In this post, I would like to share a small research moment where Codex helped me find the right way to adapt rare switching to the private setting. The standard determinant-based update rule in linear bandits and RL works beautifully because the design matrix grows monotonically. But once Gaussian noise is added for privacy, this monotonicity can fail, and the usual analysis no longer goes through. The key reason is that determinant growth controls volume, while regret analysis needs control of the worst direction. To address this, Codex comes up with a different rare-switching rule based on the generalized Rayleigh quotient, which restores logarithmic policy updates and the desired confidence-width comparison up to a constant factor.

A PDF version of this note is available here.1

Note. For better math rendering, right click any equation and choose Math SettingsMath RendererCommon HTML.

The Problem

The problem is a variant of the standard rare-switching policy update in linear bandit and RL. Let us first recall the standard setting, i.e., Sec. 5.1 in [APS11]. The learner maintains a positive-definite covariance matrix \(V_t = \lambda I + \sum_{s=1}^t x_s x_s^{\top}\) for \(t \in [T]\) and \(\lambda >0\), and only updates its policy when

\[\det(V_t) > \alpha \det(V_{\tau})\]

for some \(\alpha >1\), where \(\tau\) is the latest update time before \(t\).

This simple rule is often called a rare-switching update. It can (i) reduce the number of total policy updates to \(O(\log T)\), which directly follows from the standard elliptical potential lemma, Lemma 11 in [APS11], while (ii) only suffering a constant-factor blow-up in regret, which directly follows from Lemma 12 in [APS11]. In particular, Lemma 12 in [APS11] implies that if \(V_t \succeq V_{\tau}\), then for any \(x \in \Real^d\),

\[\norm{x}_{V_{\tau}^{-1}} \le \sqrt{\alpha} \norm{x}_{V_t^{-1}}.\]

Now, what if the covariance matrix is perturbed, say, due to privacy protection? For example, in private linear contextual bandits or linear RL, a Gaussian noisy matrix is often added to the non-private one to arrive at the private one:

\[\wt{V}_t = V_t + E_t,\]

where \(E_t\) is a symmetric matrix with elements sampled from a Gaussian distribution. A natural question to ask is: Can we still apply the above update rule, now on \(\wt{V}_t\), along with its analysis to arrive at the same performance, i.e., log-order updates with the same-order regret?
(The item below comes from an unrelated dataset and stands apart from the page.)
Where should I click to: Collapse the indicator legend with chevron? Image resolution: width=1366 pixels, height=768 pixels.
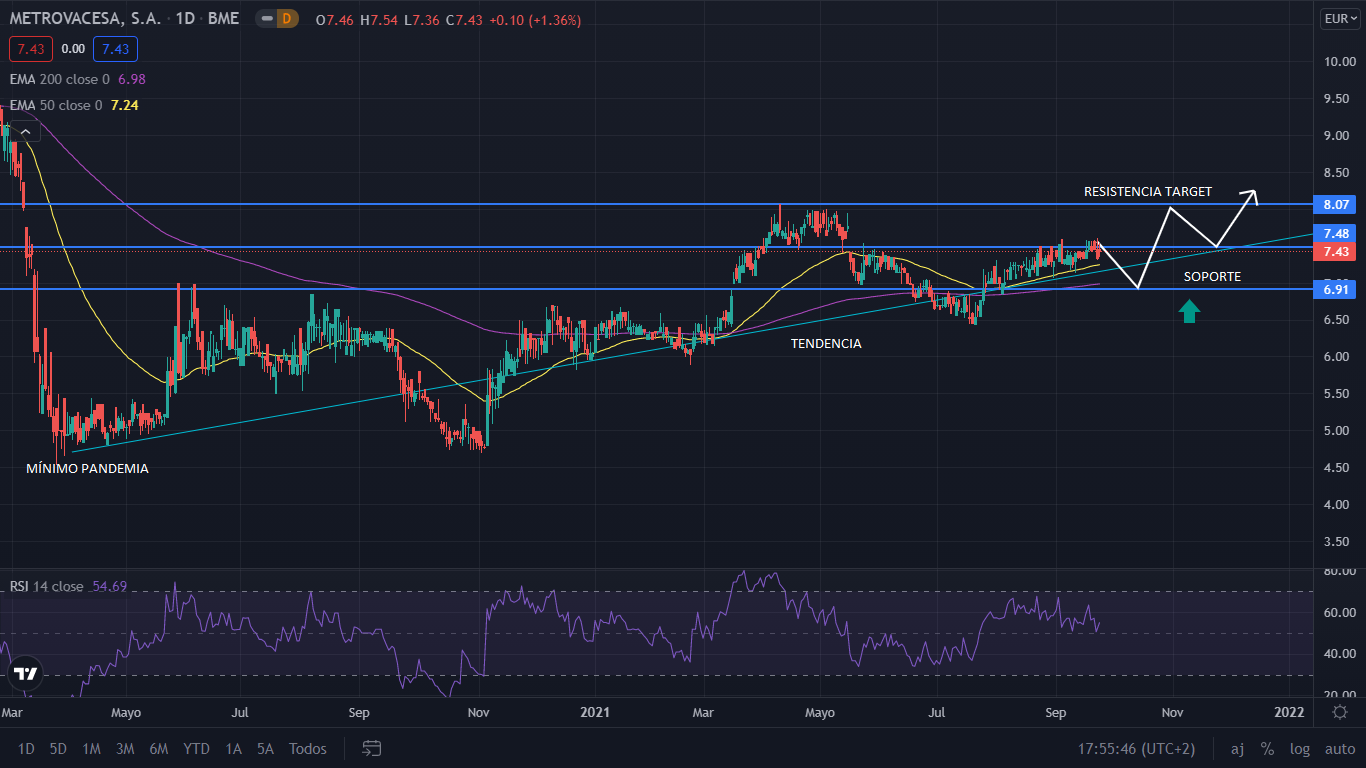[x=24, y=128]
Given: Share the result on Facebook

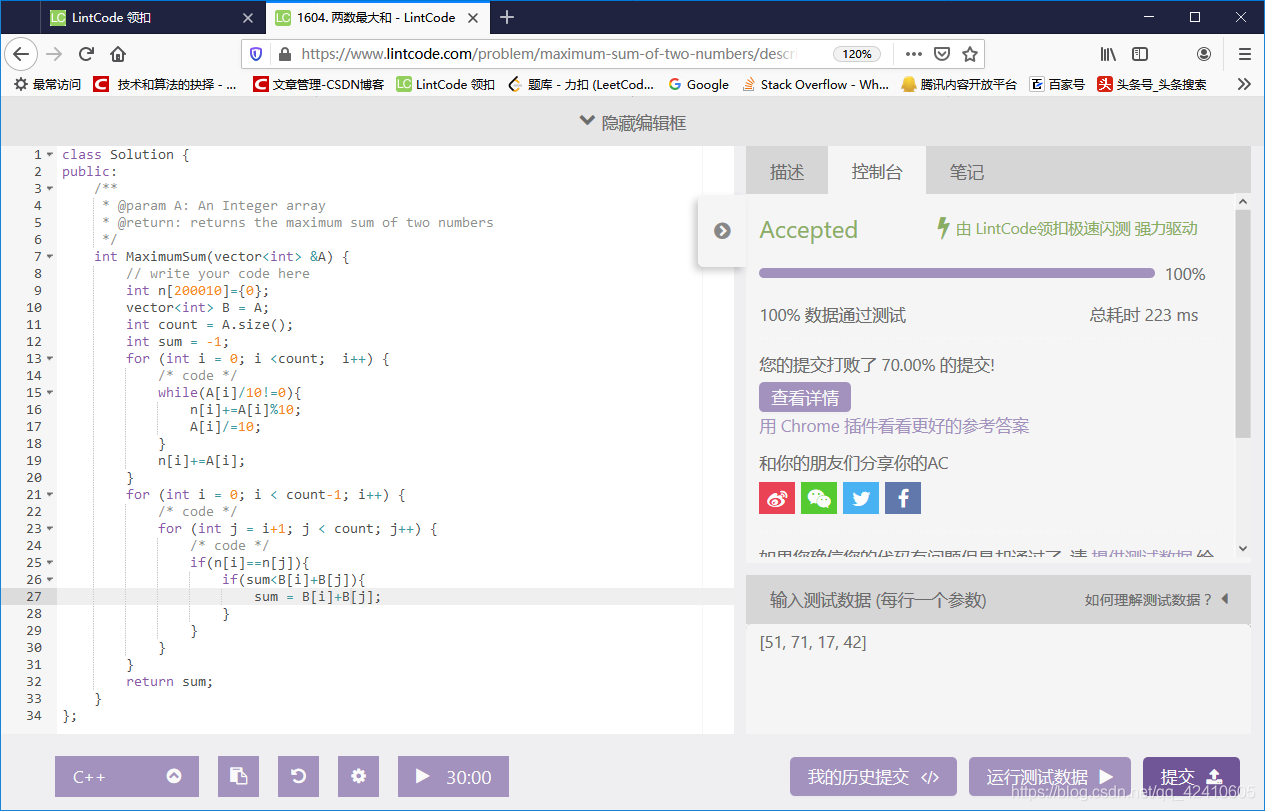Looking at the screenshot, I should pos(903,497).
The answer is no. The reason is that to apply Lemma 12, we have to guarantee the monotonicity property

\[\wt{V}_t \succeq \wt{V}_{\tau}.\]

This is no longer true due to the private noise. This issue has been pointed out in my previous work [CZ22] (cf. Sec. 6) and also by my most recent work [HZ26] (cf. Appendix C).

So, we can ask: how about a new rare-switching rule for the private case?2

The New Rule

I basically presented the above as a prompt to Codex 5.5 (Extra High) with all related papers in the folder. The first attempt of Codex gave me the correct answer, which is summarized in the following theorem3.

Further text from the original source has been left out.